Playing with pixels in depth with Kinect, part 1

07.02.12 George Profenza

I've managed to get a bit of breathing time so I thought about posting a few nerdy bits and pieces. Currently I'm doing an MA in Adaptive Architecture and Computation at UCL which is pretty cool, but keeps me pretty busy lately. Been learning up a lot of new skills there, among others, using the Kinect Sensor.

In this post I'll demo a few things I've learned.

I'll start with a quick technical demo of what I was able to achieve using Kinect and Processing. It displays the following:

  • user isolation
  • stereo calibration (matching rgb pixels with depth data)
  • hand tracking (in 2D and 3D)
  • skeleton tracking (without the 'cactus' calibration pose)

Although there is an official Microsoft driver for the Kinect, it's for Windows only (no surprize there), so I've used the opensource drivers. There are plenty of wrapper libraries for various languages, but so far I've used wrapper libraries for Processing (Daniel Shiffman's OpenKinect Processing lib and SimpleOpenNI), OpenFrameworks (ofxKinect) and MaxMSP (jit.freenect.grab). Each library has it's pros and cons, but I won't go much into detail in this post.

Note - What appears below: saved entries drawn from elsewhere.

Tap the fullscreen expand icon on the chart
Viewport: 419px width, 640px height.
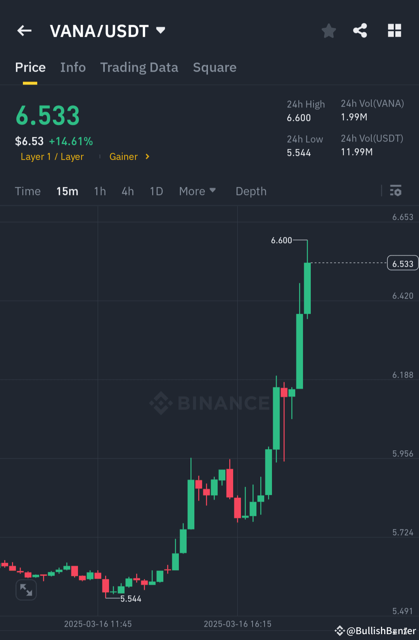click(x=26, y=590)
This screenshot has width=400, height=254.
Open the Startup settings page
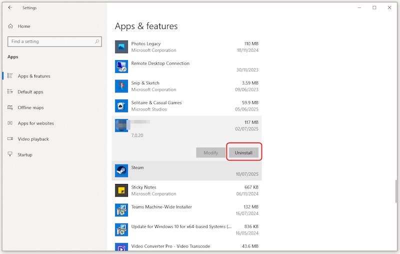[25, 155]
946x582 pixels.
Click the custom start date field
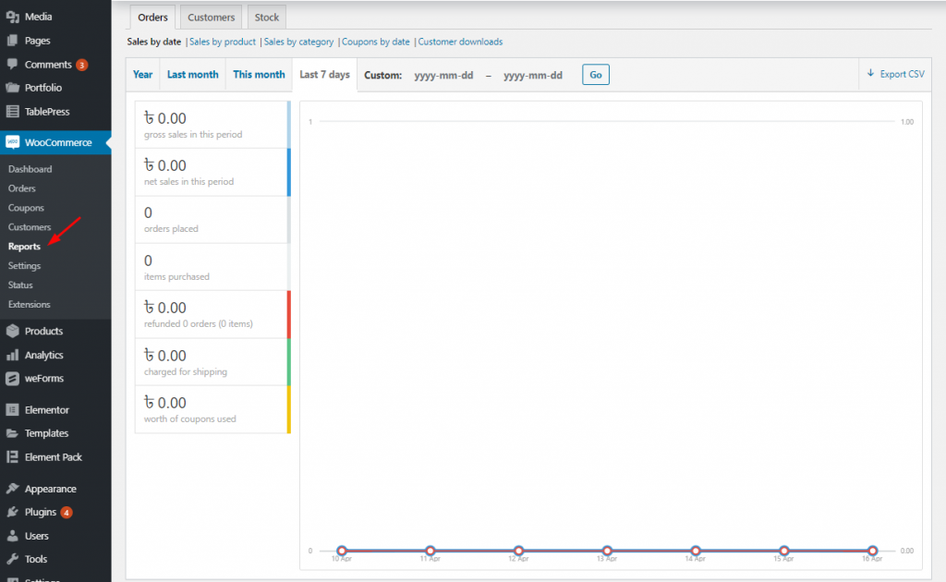point(443,76)
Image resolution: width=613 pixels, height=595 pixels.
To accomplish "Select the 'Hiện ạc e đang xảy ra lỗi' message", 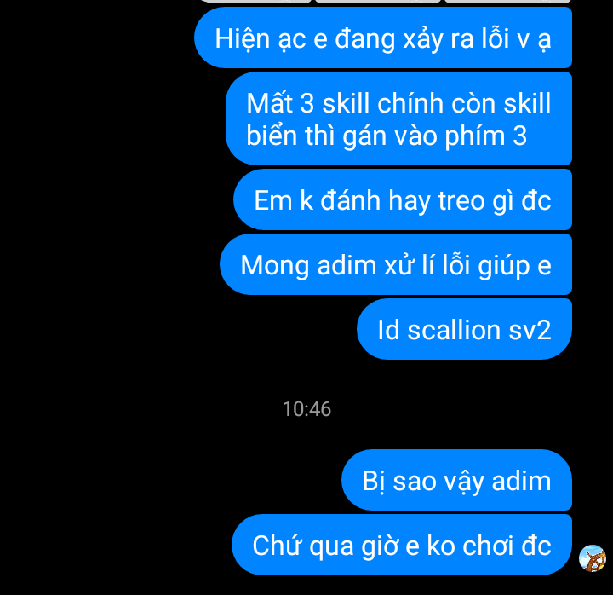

Here's a list of the data you can get from a Kinect:

  • Depth/IR/RGB pixels
  • Accelerometer (accesible with some of the libraries)
  • Audio data (currently supported by the official KinectSDK at the moment)

Plenty that can be done with the above mentioned. Currently I'm keen to learn more about manipulation the raw data rather than relying on OpenNI to see what sort of interactions can be achieved.

I tend to be gravitate around unusual(think Aphex Twin) ideas lately, hence the first image on the side, which displays how skeleton tracking and user isolation can be used to duplicate parts of the body. When displaying the bounding box, the gray forearm is the copied version.

One unusual idea might be turning people into trees. It seems the Greeks beet me to it (a few thousand years back), as the myth of Heliades also portrays this idea. The second image on the side shows a tracked figure morphing into a tree by recursively copying forearms. You can see the full video here. It's split into 3 parts: context, prototyping and final piece. I'm using SimpleOpenNI and skeleton tracking, but the unstable release of the drivers which allows for a more responsive output, as the calibration pose is not required.

See you in part 2 !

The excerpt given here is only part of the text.